Marie-Louise Lhuillier

Marie-Louise Cathérine Lhuillier (also spelled L'Huillier) (born June 26, 1895) is a French supercentenarian who is currently, at age 112, the second-oldest person in France and 15th-oldest in the world, in addition to being the oldest ever in New Caledonia. Born in Nouméa when it only had 6,000 inhabitants (it has over 100,000 now), she taught at the University of Sydney and also worked at a bank.[citation needed] She has outlived the average life expectancy of women in 1900 by over 60 years, but is still some ten years behind Jeanne Calment, the oldest person ever and also from France. It should be noted, moreover, that Lhuillier is descended from French colonists (not the native population) and that New Caledonia is considered to be 'part of France' by the French government.[citation needed]

Aimé Avignon

Aimé Avignon (February 2, 1897August 23, 2007) was the oldest living man in France, at 110 years of age, from the death of 111-year-old Maurice Floquet on November 10, 2006 until his own death over nine months later. He also became the seventh French man to become a supercentenarian. He was the eighth-oldest man in the world, and the third-oldest in Europe. He never fought in the First World War, however, so he was not a poilu. Louis de Cazenave is the oldest living French World War I veteran and, at 109, took over as oldest living Frenchman,[10] de Cazenave now himself 110.

Lazarre Ponticelli

Lazarre Ponticelli (born December 7, 1897) is, at age 110, one of the last surviving French veterans of the First World War and is currently the oldest living man born in Italy, the second-oldest man living in France, and the 12th oldest in the world.
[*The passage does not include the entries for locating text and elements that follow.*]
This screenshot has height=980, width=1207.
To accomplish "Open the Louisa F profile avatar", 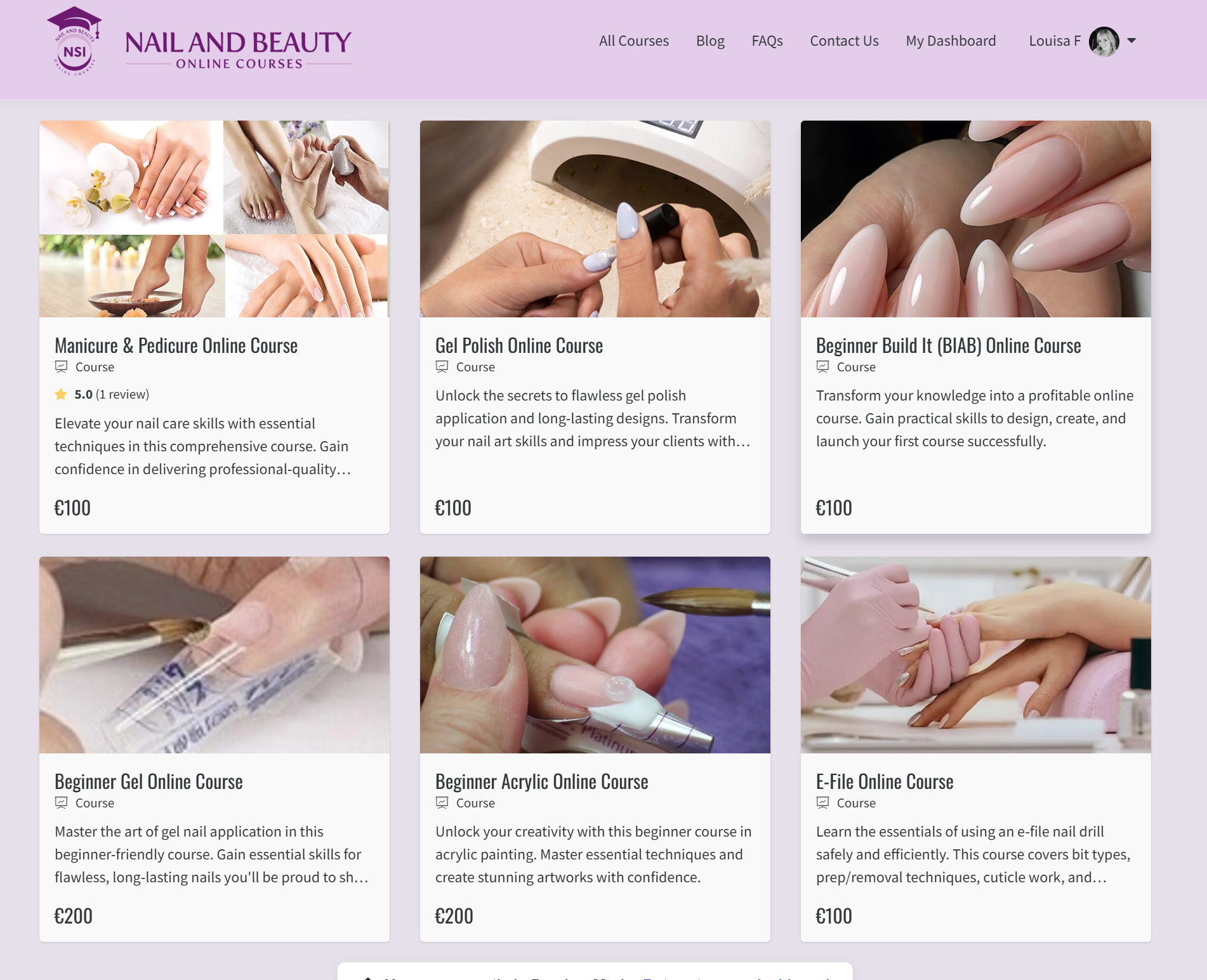I will [1104, 41].
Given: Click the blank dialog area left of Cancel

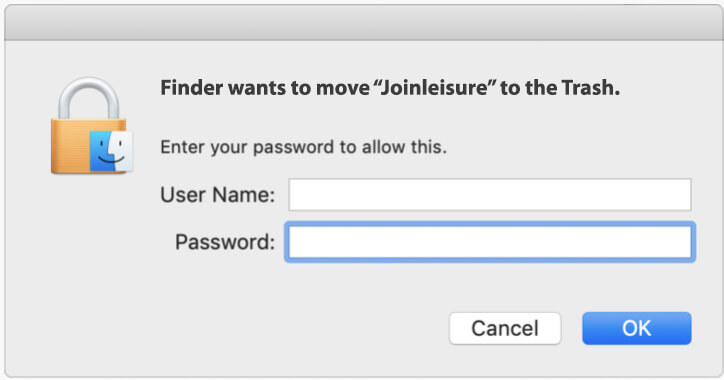Looking at the screenshot, I should point(277,328).
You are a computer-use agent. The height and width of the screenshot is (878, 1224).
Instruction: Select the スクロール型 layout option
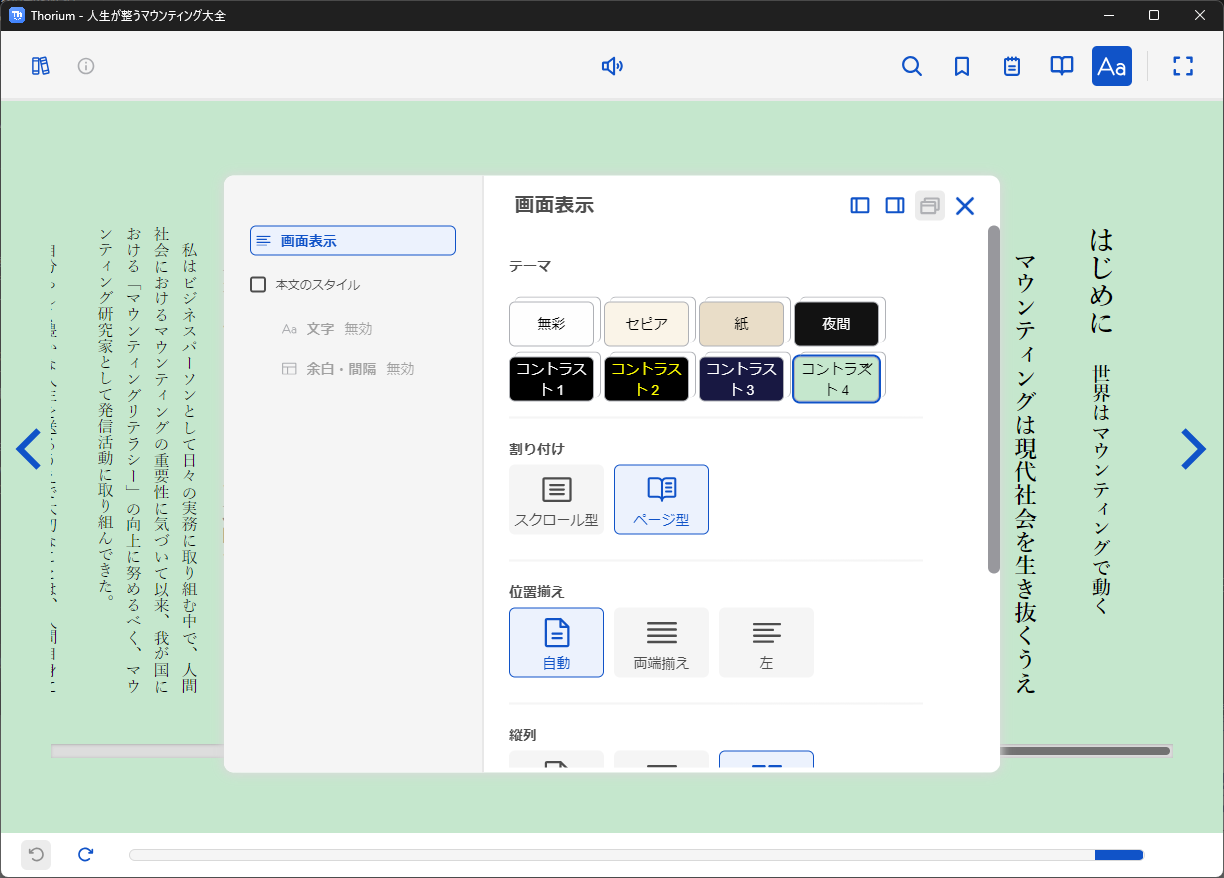(556, 499)
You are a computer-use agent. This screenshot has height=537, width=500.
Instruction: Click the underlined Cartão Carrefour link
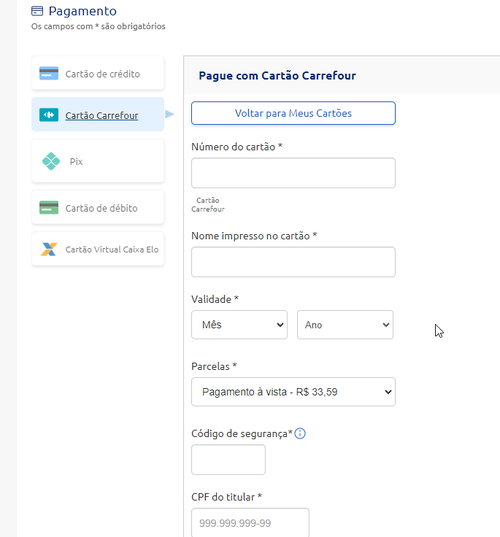pos(102,115)
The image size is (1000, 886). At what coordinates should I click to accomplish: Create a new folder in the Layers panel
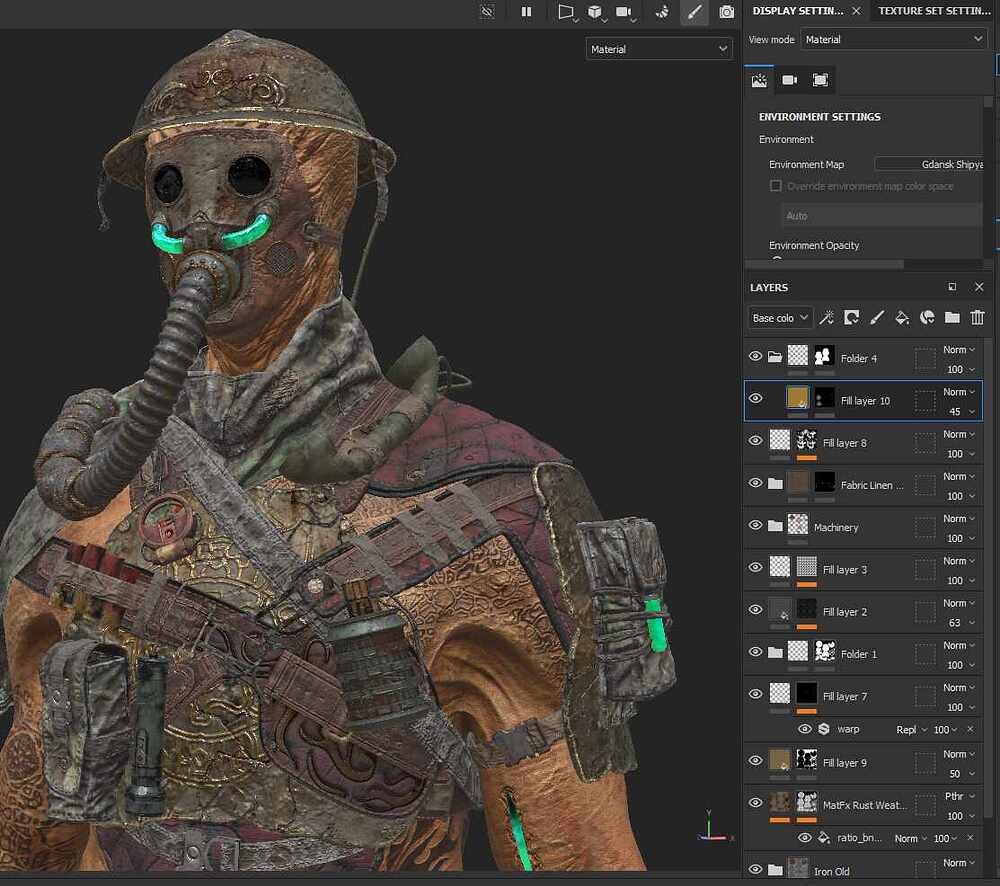(x=952, y=318)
Ponticelli was born "Làzzaro" in Alseno, Piacenza, Italy. In 1907, when he was nine years old, he moved to France, and more than six years later, in 1914, he joined the French Foreign Legion at age 16. Lazarre saw action against Germany, and was wounded shortly after his entering of service in 1914. Ponticelli was discharged from the French Foreign Legion, and later joined the Italian Army in 1915. Lazarre was wounded again versus the Austrians in Tyrol. Hit in the head by artillery, he miraculously survived.

During the 1930s, he founded a piping and metal work company with his brothers called "Ponticelli Frères" (= "Ponticelli Brothers"), which became wealthy and still exists today and is well-known in his field.